Pour cela, il y a un préalable : la dette publique doit cesser de croître. Elle est en effet notre ennemie à tous, car un pays trop endetté ne peut ni investir pour préparer l'avenir ni développer les services publics. L'ensemble des propositions fiscales du PS - simplification et progressivité de l'imposition du revenu avec un grand impôt citoyen, redéfinition de la fiscalité du patrimoine, lutte contre les niches fiscales injustifiées, développement d'une fiscalité écologique incitative et non punitive - telles que présentées dans le texte de la Convention sur le modèle de développement du PS que j'ai eu l'honneur d'animer sont un premier pas. Nous devrons aller plus loin, être plus audacieux et plus cohérents encore.
En ce qui concerne les retraites, le PS doit être à la fois combatif et clair. Si l'allongement, à terme, de la durée de cotisation peut être la conséquence inéluctable d'une espérance de vie qui augmente, nous défendrons sans relâche la retraite à 60 ans et une meilleure prise en compte de la pénibilité : le relèvement de l'âge légal ne frappe, en effet, que les salariés qui ont commencé à travailler tôt et souvent durement. Nous devons, sur ces questions, faire reculer le pouvoir dans les semaines qui viennent.
Etre responsable, c'est aussi lutter contre des pratiques du pouvoir qui ne peuvent plus être tolérées et défendre les fondamentaux de notre démocratie, quotidiennement mis en défaut aujourd'hui : l'indépendance de la justice et de l'audiovisuel public, le rôle du Parlement, les libertés locales.

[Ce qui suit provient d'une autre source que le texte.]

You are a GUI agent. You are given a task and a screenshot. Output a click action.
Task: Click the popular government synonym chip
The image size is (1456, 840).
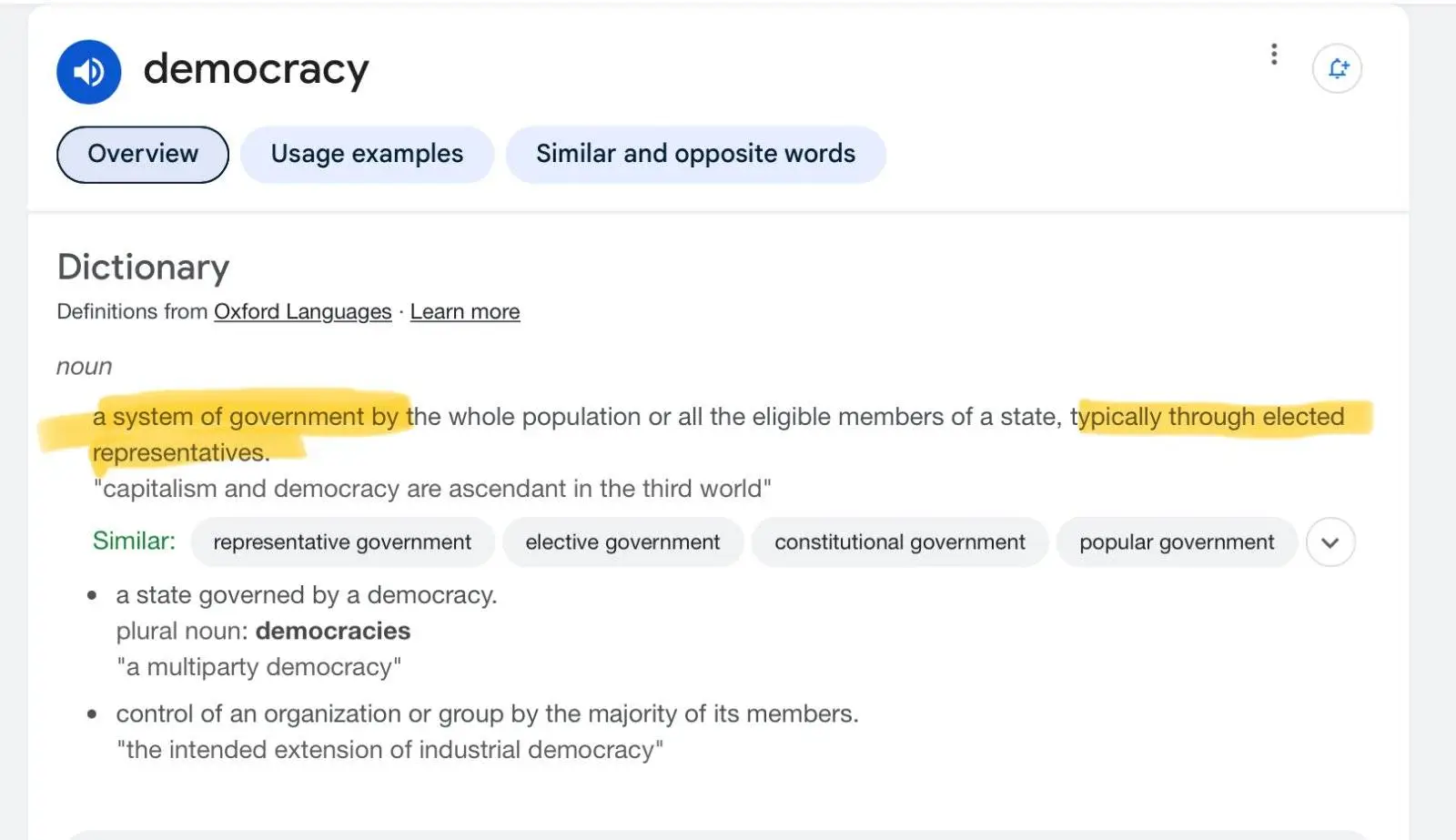[x=1177, y=542]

Etre ambitieux et audacieux, c'est enfin prendre à bras-le-corps les sujets de société essentiels. La surenchère pathétique et brouillonne d'annonces et de lois du sarkozysme ne tient même plus lieu de cache-misère. Sur la sécurité, la gauche doit refuser le manichéisme que le président de la République tente d'imposer, pour assumer qu'entre sanction et prévention, entre sûreté et libertés, la lutte contre la délinquance est un service public essentiel et noble, qui mérite une approche globale et des moyens à la hauteur de sa mission. Sur l'éducation, nos propositions doivent permettre de lutter contre l'échec scolaire et de construire un avenir à nos enfants.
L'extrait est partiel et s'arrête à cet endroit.